Investors pumped in Rs 1.35 lakh crore into various mutual fund (MF) schemes in October, with ‘liquid’ segment contributing the most to the inflow.
It follows an outflow of over Rs 77,000 crore into mutual fund products in the preceding month. It was the highest outflow in a single month since March, when the industry had seen a withdrawal to the tune of Rs 1,09,897 crore.
According to data from the Association of Mutual Funds in India (Amfi), investors have poured in a net of Rs 1,34,564 crore in MF schemes last month.

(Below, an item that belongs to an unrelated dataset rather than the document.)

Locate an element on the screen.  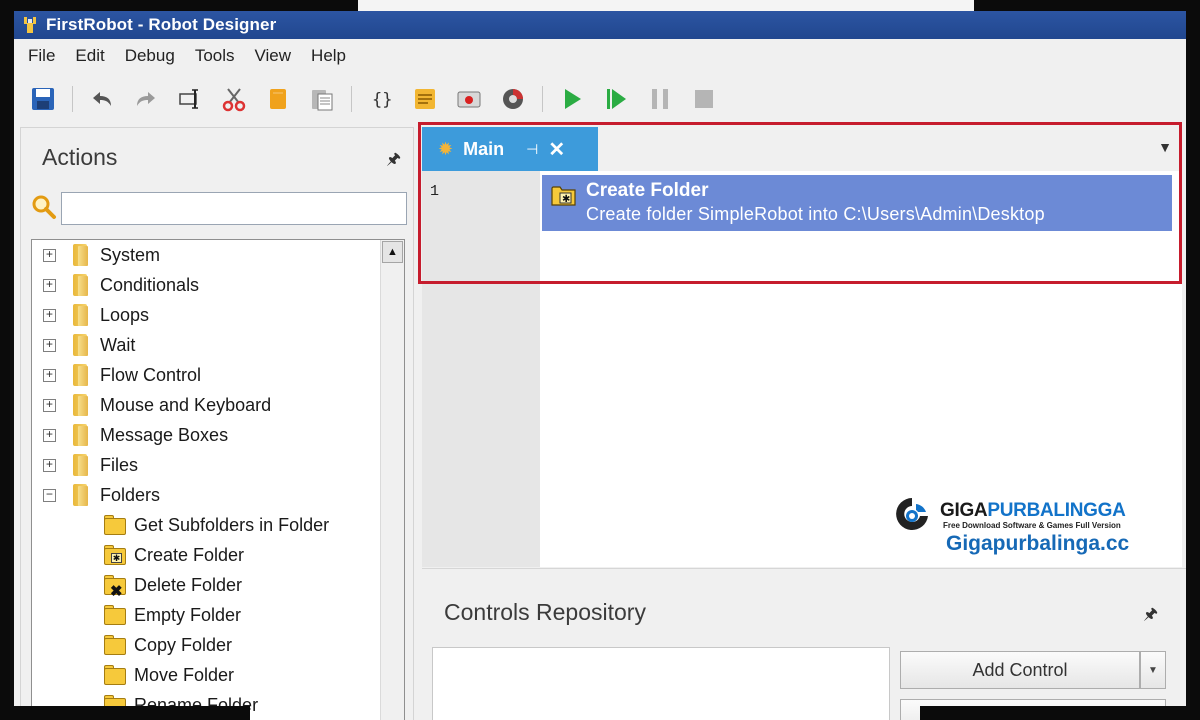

With this, the total net inflow in MF schemes has crossed over Rs 2.15 lakh crore in the April-October period of the current fiscal, 2015-16. In comparison, mutual funds had witnessed an outflow of Rs 1.55 lakh crore in the year-ago period.
The latest inflow has been mainly driven by contribution from liquid funds and money market funds. Besides, investors continued to maintained bullish stance on the equity schemes.
Liquid or money market fund category witnessed Rs 1.03 lakh crore being poured in last month, income funds too saw net inflows of Rs 22,875 crore. However, equity and equity linked schemes saw an inflow of Rs 6,269 crore.
Liquid and money market funds invest mainly in money market instruments like commercial papers, treasury bills, term deposits and certificate of deposits. These funds have a lower maturity period and do not have any lock-in period.
The asset base of the country’s 43 fund houses increased to an all time high of Rs 13.24 lakh crore last month from Rs 11.87 lakh crore in September.